Activity: Take the line containing "特定商取引について (346, 2305)" and all lines after it, through the end of the material, and repeat them exactly, pictures left out.
━━━━━ Dataset records ━━━━━
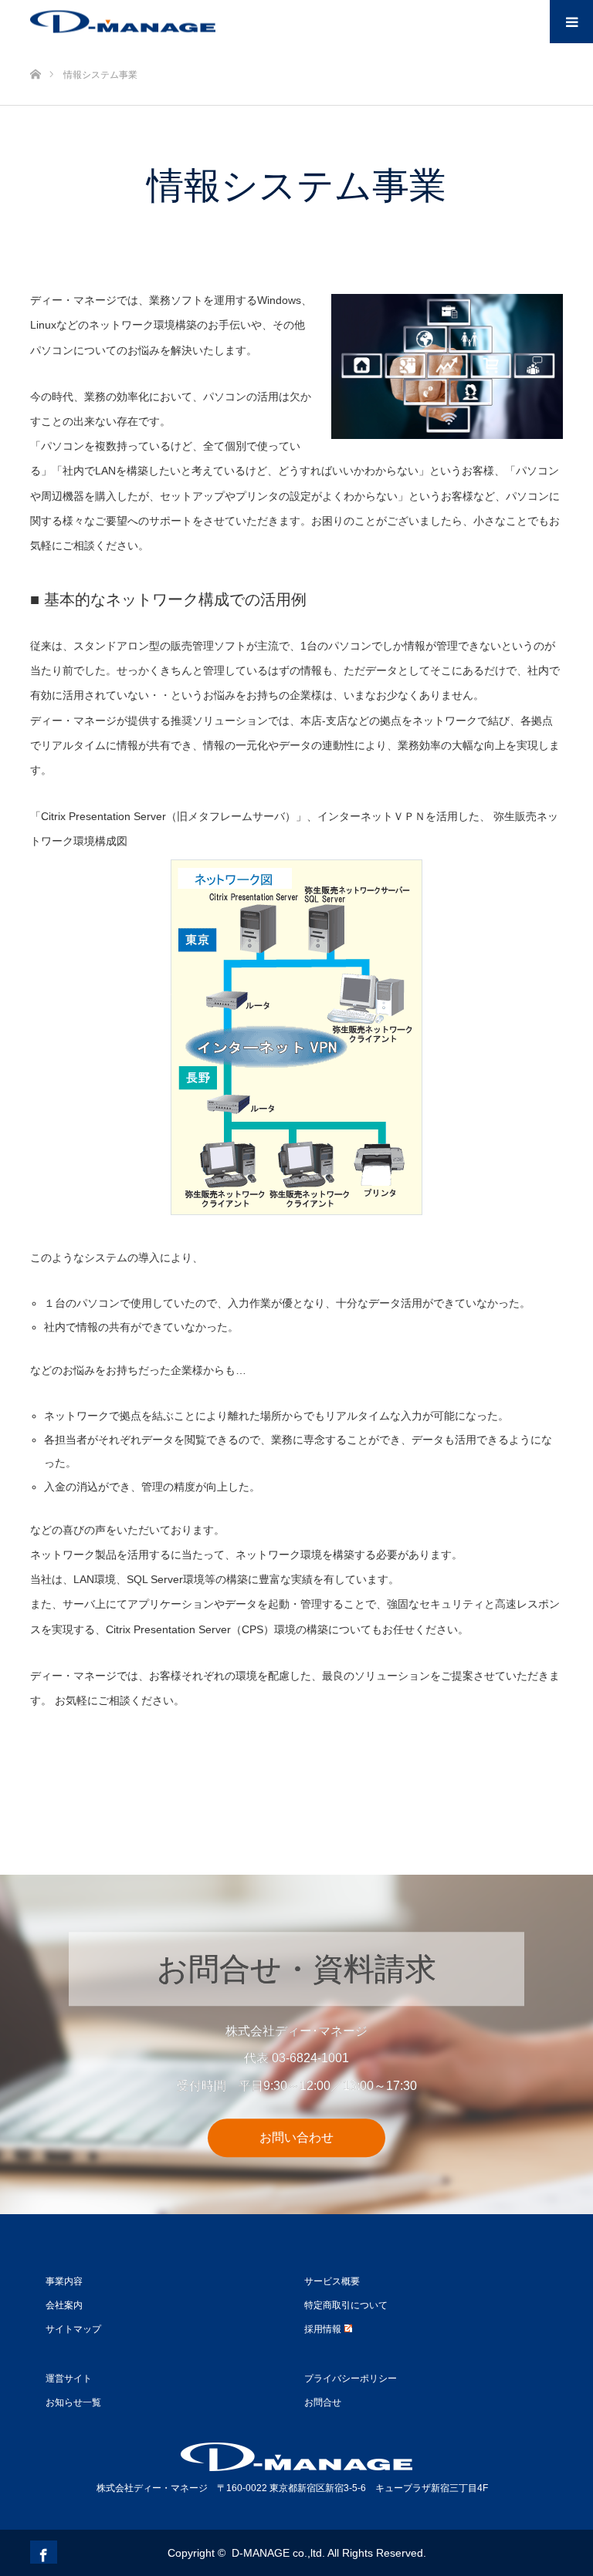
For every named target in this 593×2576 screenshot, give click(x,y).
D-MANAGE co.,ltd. (278, 2553)
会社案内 (64, 2305)
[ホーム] (35, 49)
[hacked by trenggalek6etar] (122, 22)
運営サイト (69, 2378)
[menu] (571, 21)
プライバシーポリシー (350, 2378)
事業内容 (64, 2281)
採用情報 (322, 2329)
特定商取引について (346, 2305)
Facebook (41, 2552)
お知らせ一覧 (73, 2402)
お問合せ (322, 2402)
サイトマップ (73, 2329)
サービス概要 (332, 2281)
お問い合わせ (296, 2137)
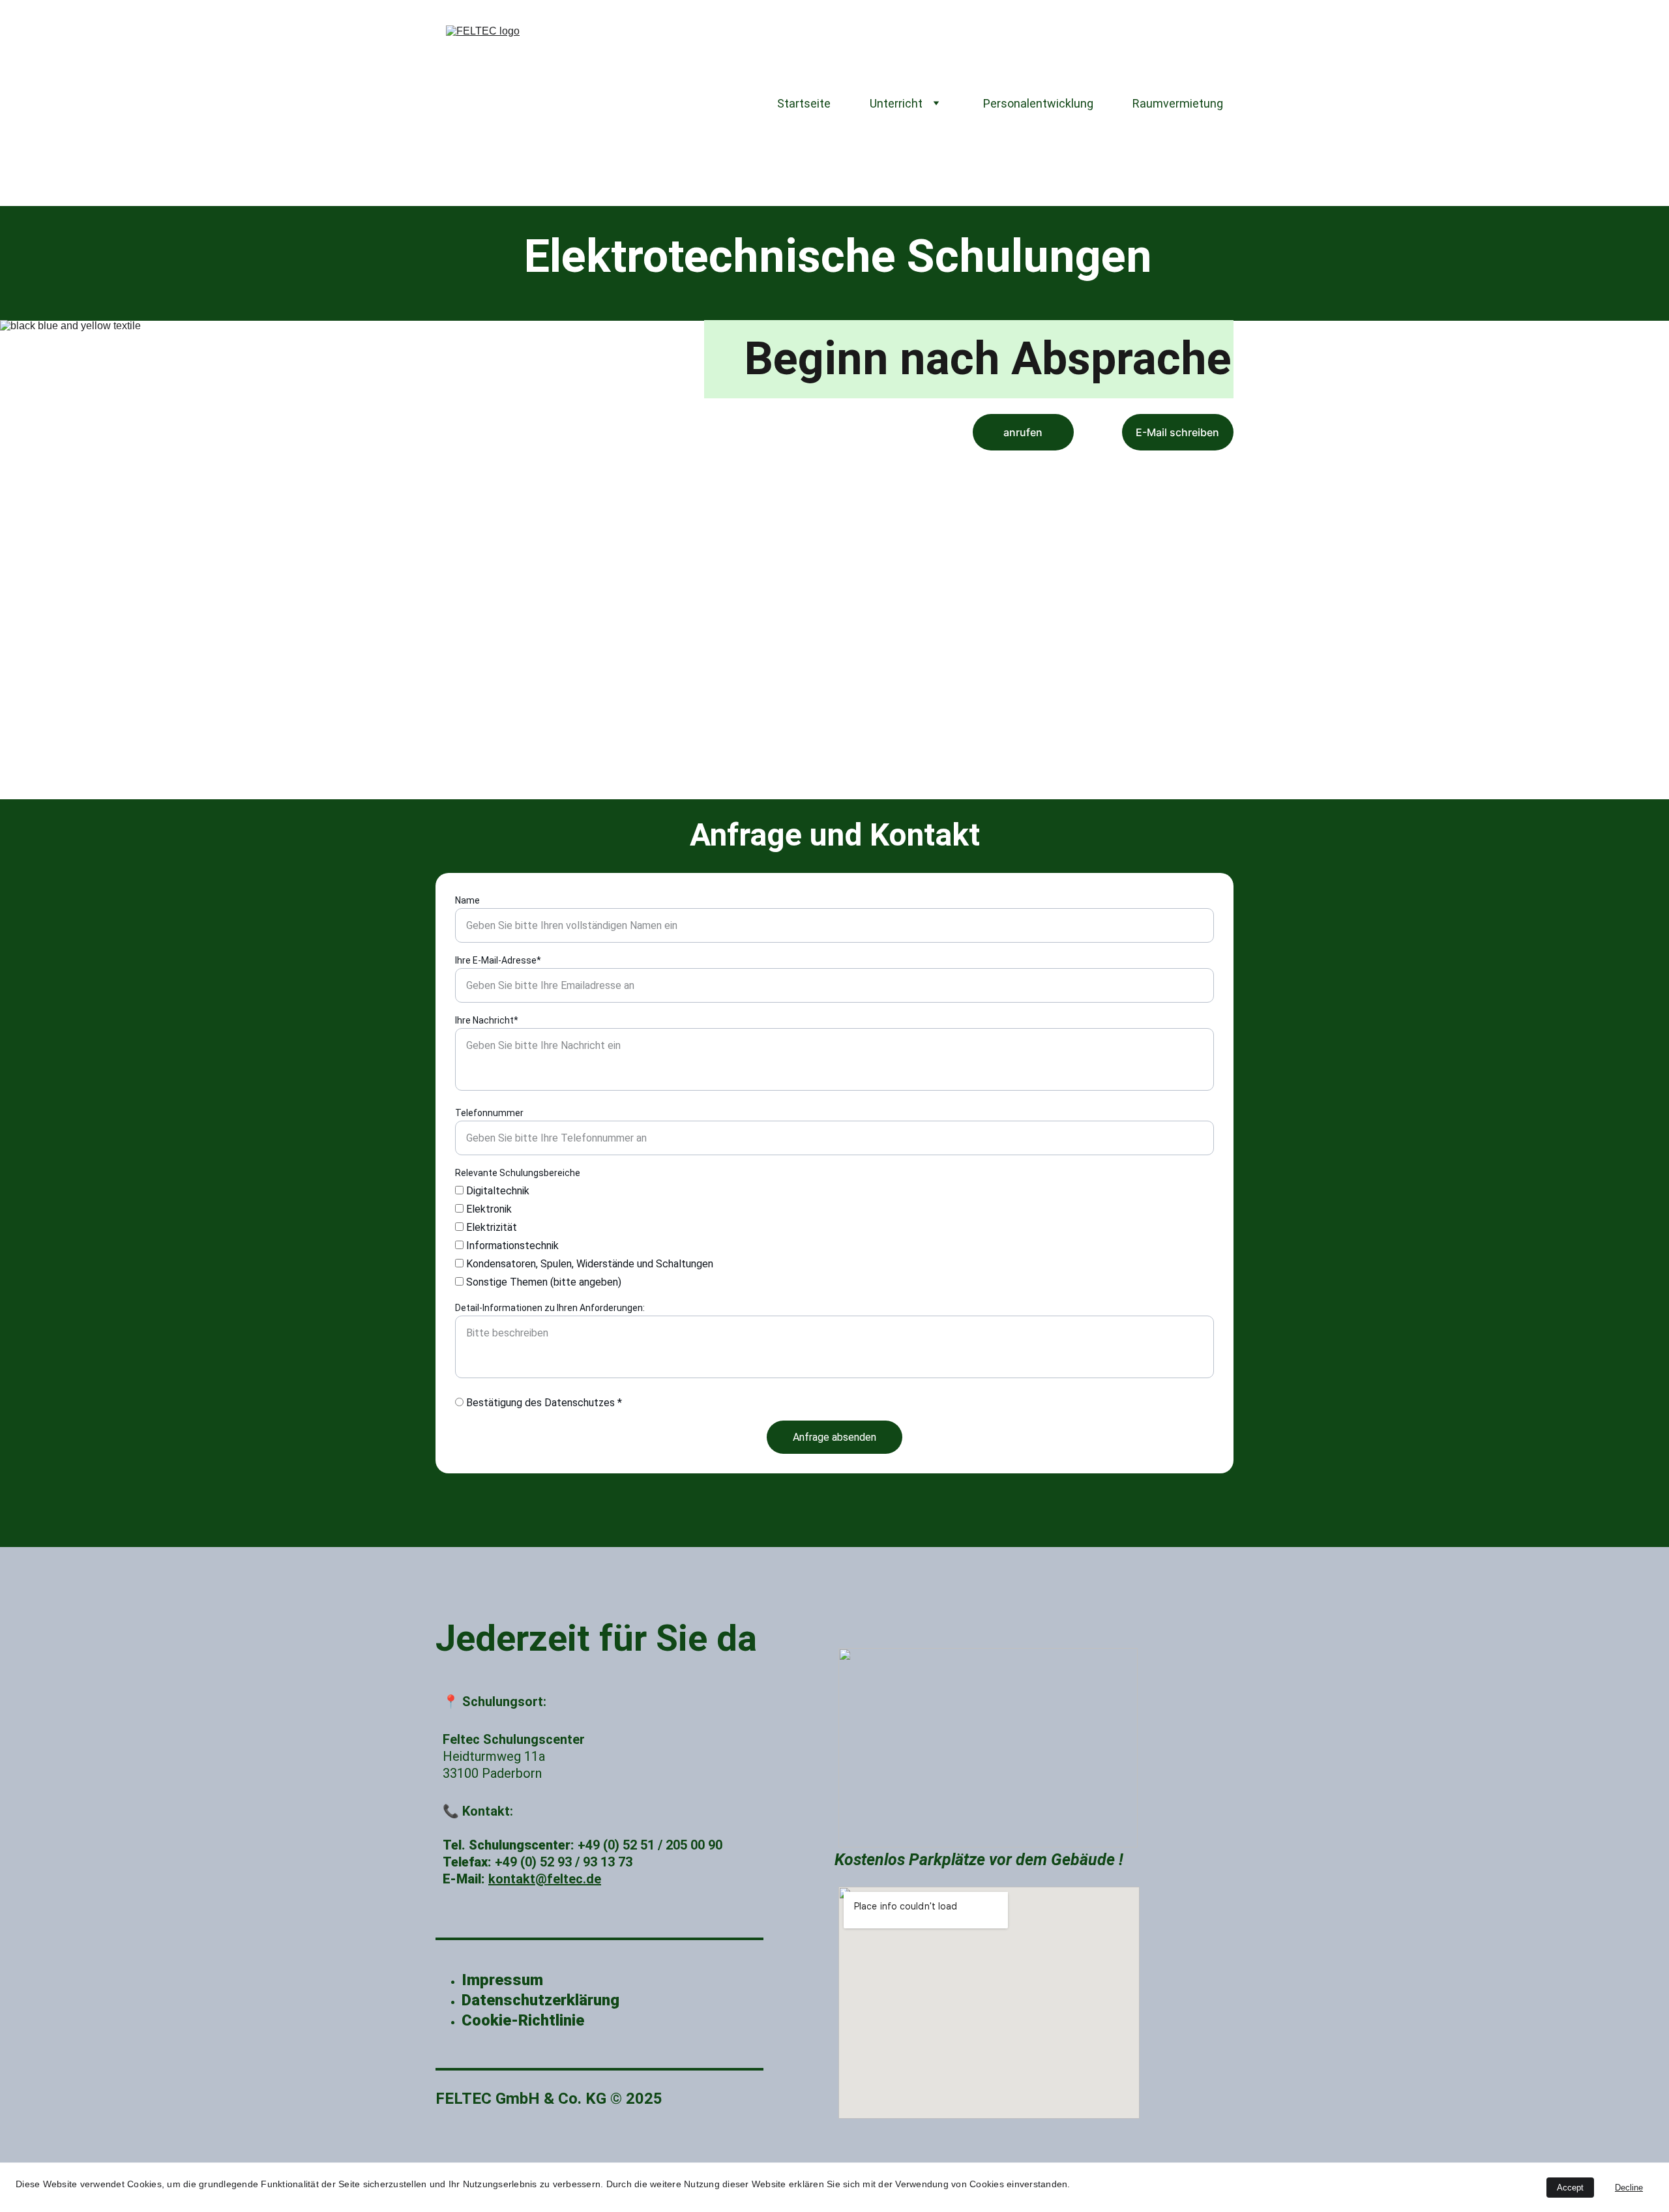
━━━━━
Written response:
特定商取引について (346, 2305)
Facebook (41, 2552)
お知らせ一覧 (73, 2402)
お問合せ (322, 2402)
サイトマップ (73, 2329)
サービス概要 (332, 2281)
お問い合わせ (296, 2137)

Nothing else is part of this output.